Here I should explain that I had promised my friend B., the sailor, to take him up into the front-line trenches. He had never been in a front trench before, and was determined to see what it was like.


Diary. General Gillman gave B. and me luncheon. Then B. and I rode out to the camp of the 18th Division, where I found Brownrigg, now become a Colonel, with malaria. I congratulated and condoled. I asked if we could get into the front trench, and Colonel Hillard said it was unhealthy. B. said that didn’t matter, and I asked exactly how unhealthy. Hillard said there were no communication trenches and we should be under machine-gun fire at 80 yards. No rations were being sent up till nightfall, but still, of course, if we wanted to go, we could. B. was passionately anxious to go; I was not. We walked down a shallow communication trench, which we soon had to leave, because of the water, and then across the open to a beastly place called Crofton’s Post, an observation post in the flat land, with a few sandbags and mud walls. They had dug a kind of shelter about 6 feet deep below it. It stood about 20 feet high. The Turks were eight to nine hundred yards away. We passed other observation posts, these simply a ladder rising from the flat land, and men like flies on it. It’s incredible that the Turks leave these places standing or that they allow people to walk about in the open in the way in which they do. Coming out, we passed a lot of quail and partridge and some jolly wild flowers, but also the smells of the battlefield.

After we had been at Crofton’s Post a little while, a furious bombardment of the Turks by us began. I cursed myself for not having asked what the plans of the afternoon were going to be. B. was delighted. Shells rushed over our heads from all sides. I heard the scream of two premature bursts just by us. They raised filthy, great columns of heaving smoke. It was a wonderful picture; the radiant and brilliant light of the afternoon, the desert out by the river, the gleam of the gun flashes and the smouldering smoke columns.

The Gurkhas fought very well two nights ago, they said here. They used up all their ammunition and what Turkish rifles they could get and then they fought with kukris. At one place an unfortunate mistake happened. We mistook the Indians for Turks, and we bombarded each other.

We went back almost deafened by our own guns, B. reluctant to leave. I expected a heavy Turkish return bombardment every minute, which would have been unpleasant without any cover, but beyond the ticking of a machine-gun nothing happened. Found General Maude having tea. His casualties have been heavy—nineteen officers killed and wounded in the last ten days, simply trench work, no attacks. He said it was putting a very heavy strain on the new army.

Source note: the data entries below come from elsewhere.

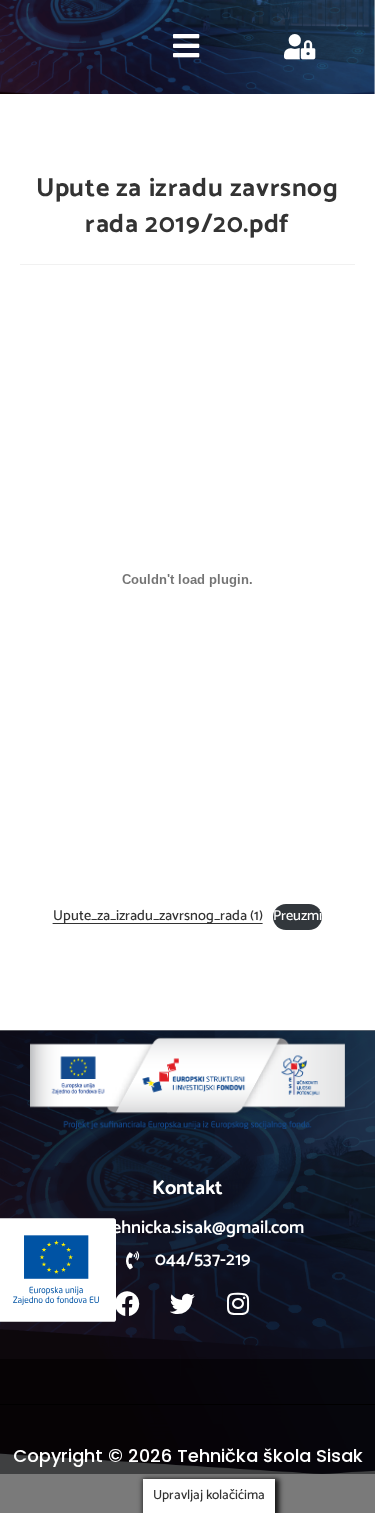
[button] (186, 47)
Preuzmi (297, 916)
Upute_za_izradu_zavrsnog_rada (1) (158, 916)
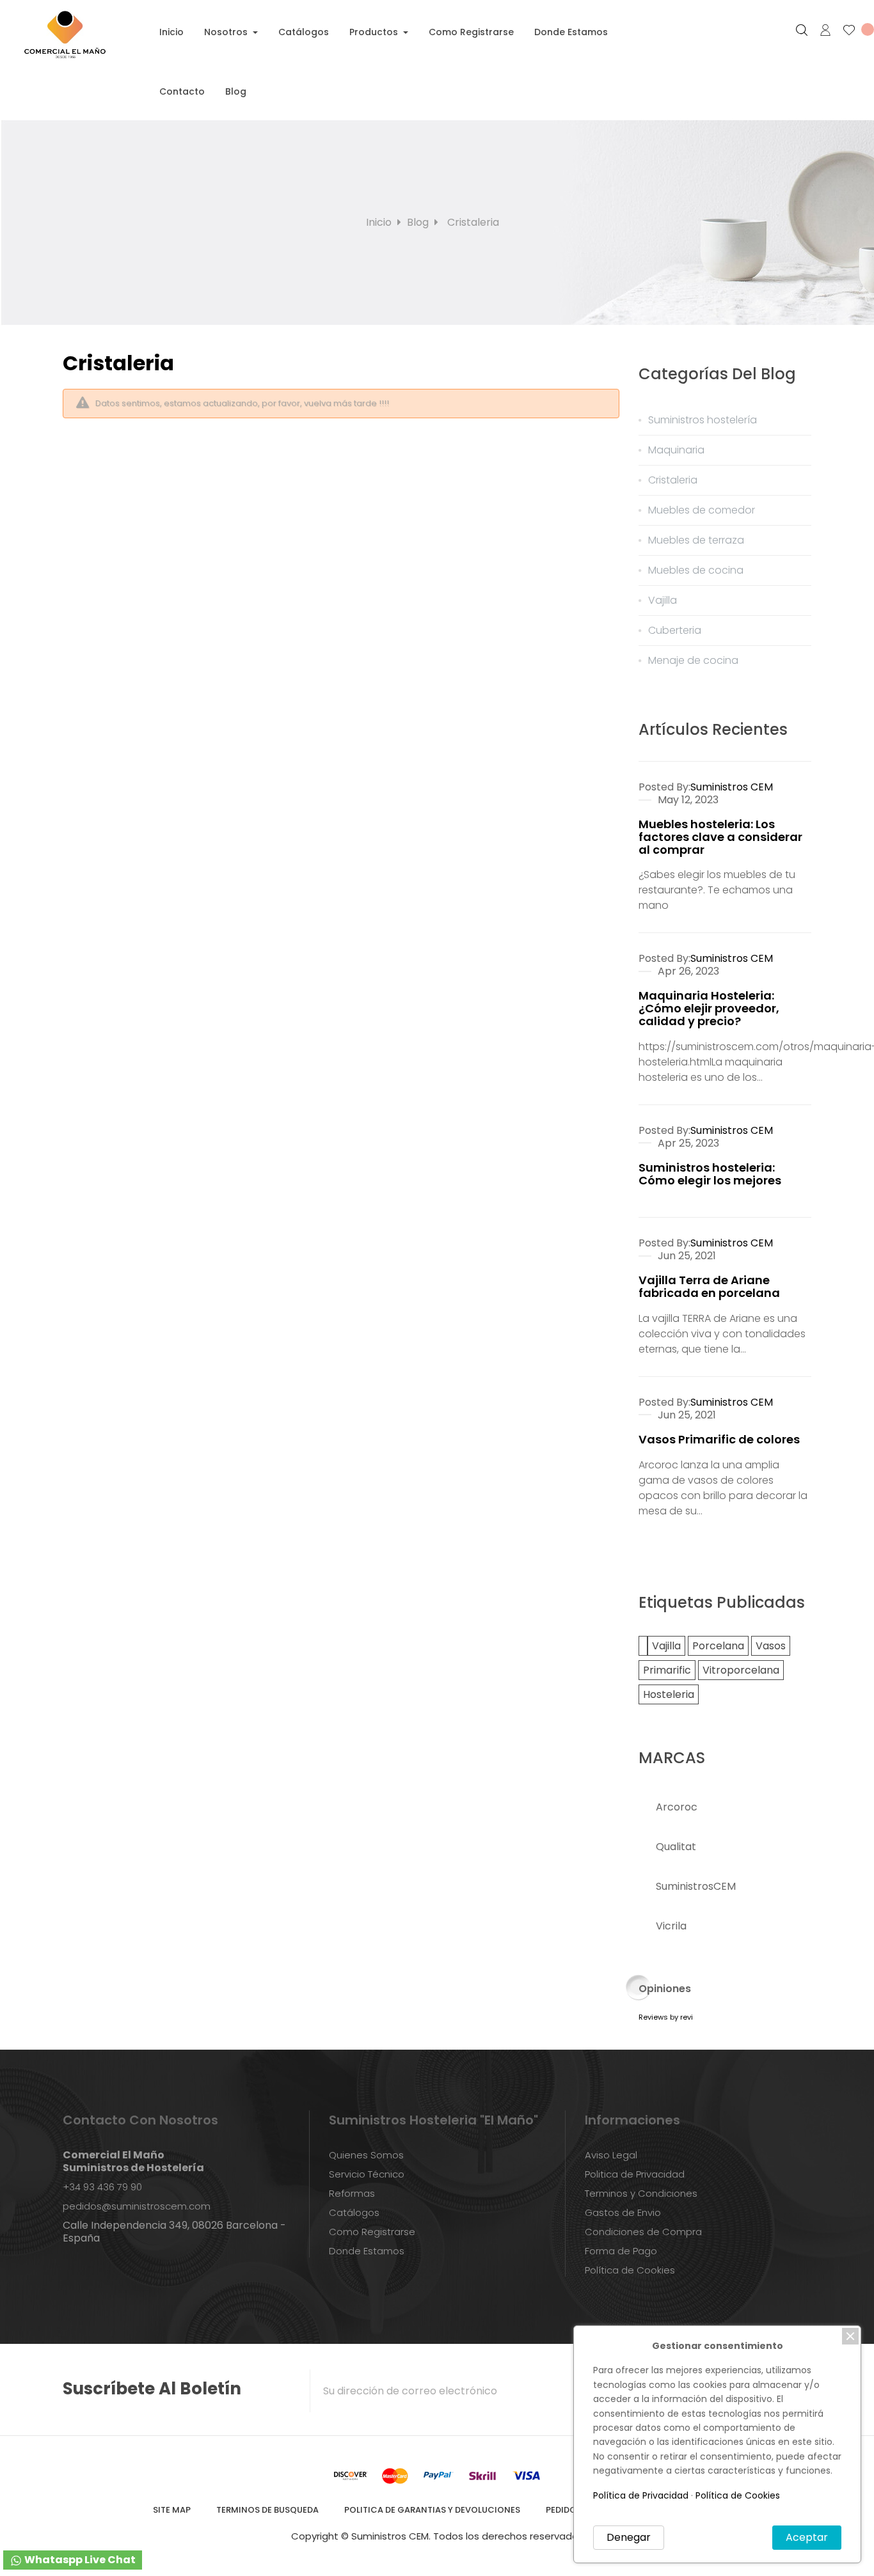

The more I see of this foul country, the more convinced I am that we are a seafaring people, lured to disaster by this river. The River Tigris has been a disaster and a delusion to us. These lines are untenable without two railways, one across to Nasriyah and the other up to Bagdad. At the present moment, we can be cut off if the river falls or if they manage to put in guns anywhere down the river and sink a couple of our boats, or even one, in the narrows, and so block the channel. We have got no policy. We came here and we saw the Tigris and we said: “This is as good as the sea, and up we will go,” and now it will dry up and we shall get left.

Lawrence arrived at Wadi on Wednesday. Had some talk with him; I am very glad to see him. Got a letter from John Kennaway yesterday—he is down at Sheikh Saad—asking me to go there. I can get no news about Bobby Palmer. Am afraid there is no doubt; he must be killed; am very sad for his people.

Easter Sunday, April 23, 1916. H.M.S. “Greenfly.” A curious morning, with the whole of Pusht i Kuh standing blue and clear. The last two foreigners who visited that place were given the choice of embracing Islam or of being pushed over the precipice. They chose the precipice.